This topic describes the benefits, architectures, and scenarios of PolarDB Archive Database.
Challenges and requirements for archiving historical data
In most cases, new data is read or updated more frequently than historical data. Historical data such as messages or orders generated one year ago is seldom accessed. A large volume of data that is not often accessed or never accessed is stored in your database system as your business develops. This can cause the following issues:
- Historical data and new data are stored in the same database system. This can result in insufficient disk space.
- A large volume of data shares the memory, cache space, and disk IOPS capabilities of the database system. This can deteriorate the database performance.
- The operation to back up a large volume of data requires a long period of time and can fail. Even if the operation is successful, the storage of the backup files is an issue that needs to be solved.
These issues can be resolved by archiving historical data. Historical data can be stored as files by using low-cost storage services, such as Object Storage Service (OSS) or Database Backup (DBS). In real business scenarios, historical data is not completely static. Historical data generated multiple months or years ago may be queried or updated in real time or occasionally. For example, historical data such as historical orders in Taobao or Tmall, historical messages in DingTalk, and historical Cainiao logistics orders can be queried within Alibaba Group.
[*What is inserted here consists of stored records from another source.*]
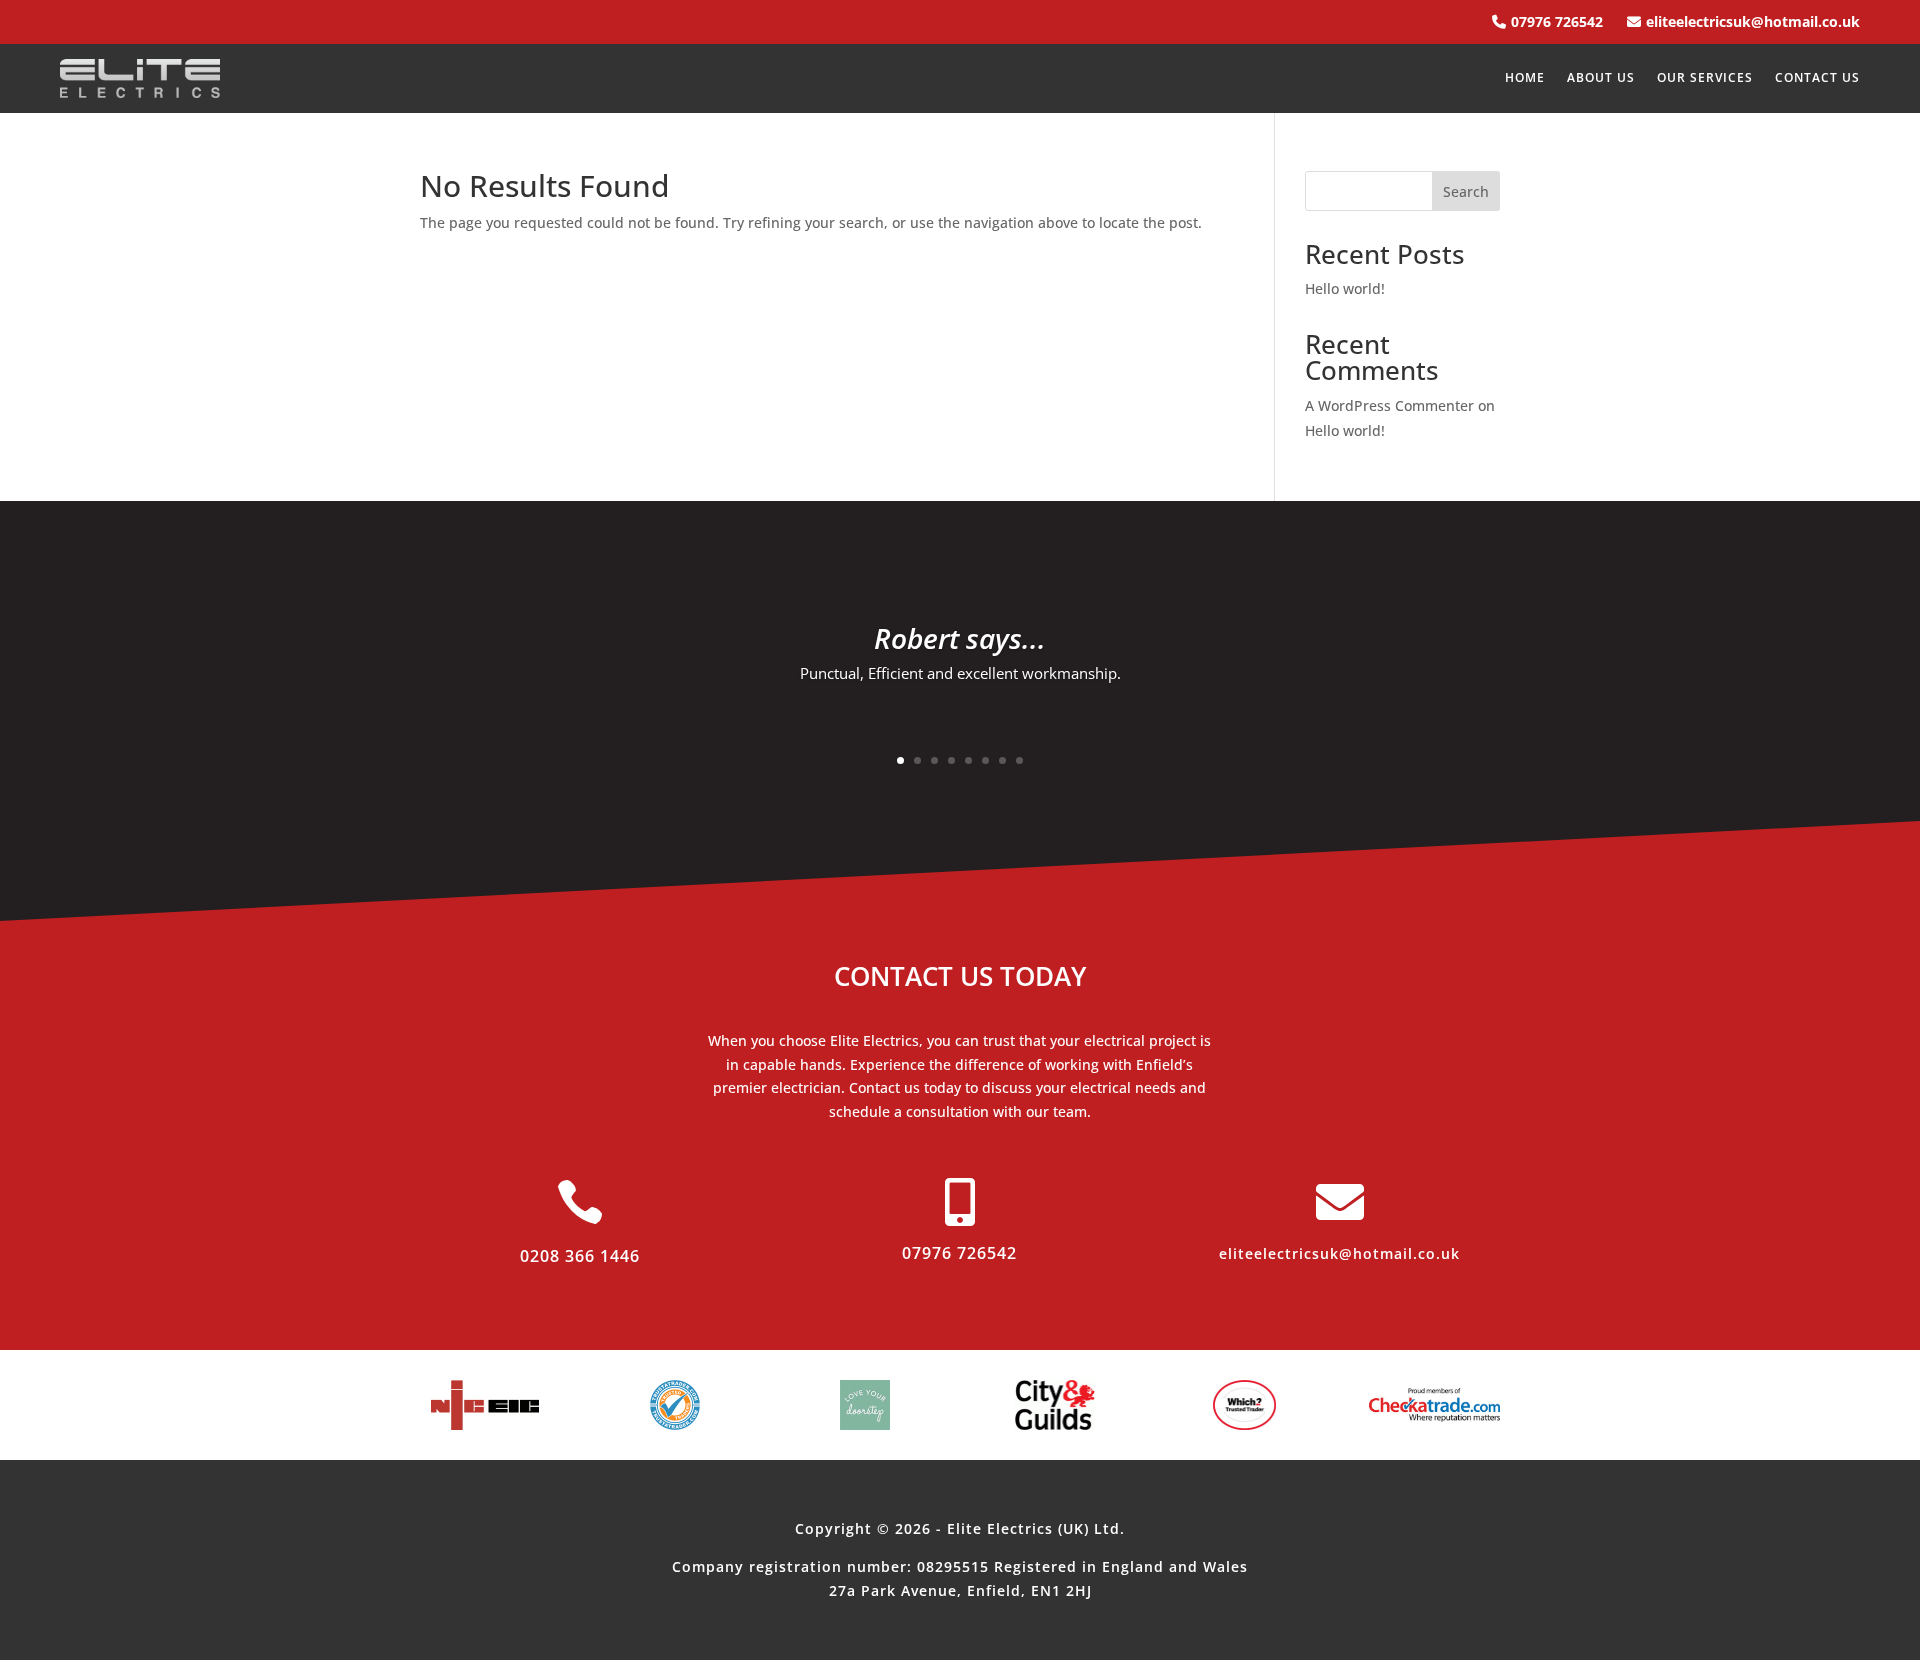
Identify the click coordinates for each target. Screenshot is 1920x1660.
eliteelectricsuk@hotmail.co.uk (1753, 21)
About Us (1601, 78)
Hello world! (1345, 288)
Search (1466, 191)
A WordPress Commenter (1389, 405)
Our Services (1705, 78)
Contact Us (1817, 78)
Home (1525, 78)
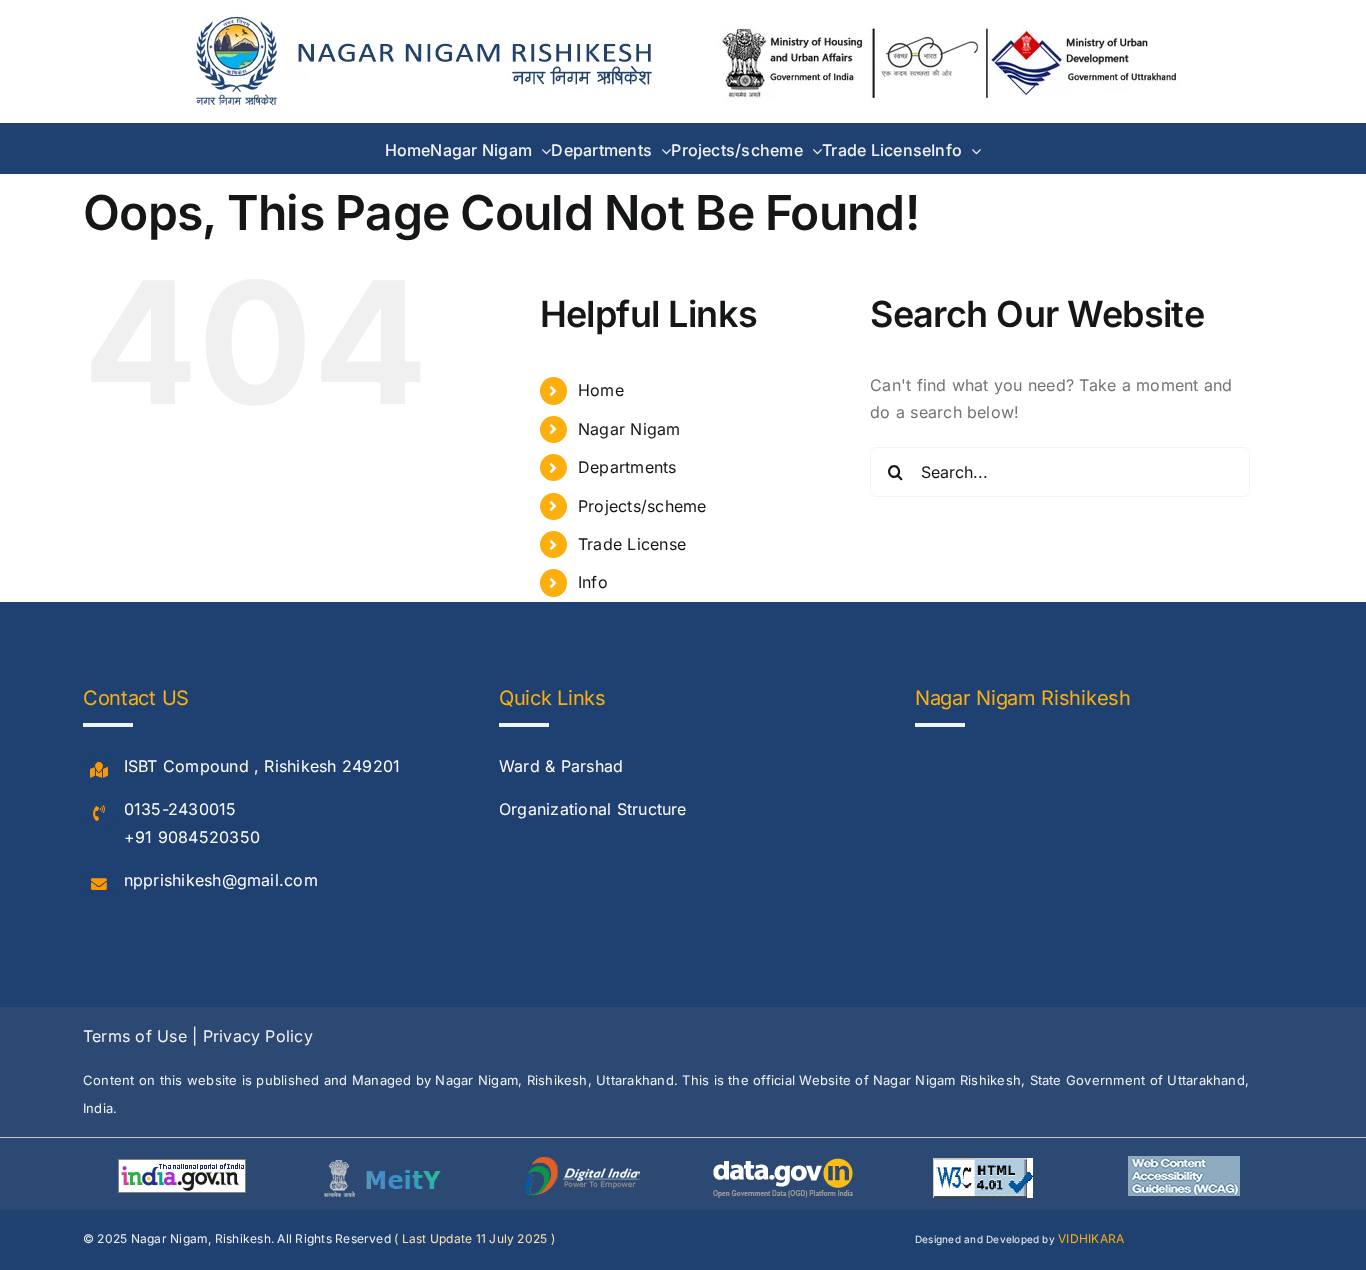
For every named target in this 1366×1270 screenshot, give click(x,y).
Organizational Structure (593, 809)
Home (601, 390)
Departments (627, 467)
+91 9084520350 (192, 837)
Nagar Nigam (629, 429)
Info (593, 582)
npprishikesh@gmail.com (221, 880)
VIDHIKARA (1091, 1238)
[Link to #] (99, 771)
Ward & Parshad (561, 766)
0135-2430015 (180, 809)
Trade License (632, 544)
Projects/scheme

To resolve the issues related to reads and updates of historical data, a separate database can be used as an archive database that stores only archived data. An archive database must meet the following requirements:
- It must provide a large storage capacity to save online data that is continuously generated. This way, you do not need to worry about the storage capacity.
- It must provide the same interfaces as your online databases. For example, the archive database must support MySQL protocols in the same manner as the online databases. This ensures that your applications can access the online databases and archive database, without the need to modify your code.
- It must be cost-efficient. For example, you can compress data to reduce the consumed disk space and use low-cost storage media to store large volumes of data.
- It must provide read and write capabilities that meet the requirements of low-frequency reads and writes.
MySQL fails to provide a solution that meets all of the previous requirements, though MySQL is the most widely used open source database system in the world. Engines such as TokuDB and MyRocks provide high compression ratios. However, the volume of data that can be stored by using one of these engines is limited by the disk capacity of each physical machine.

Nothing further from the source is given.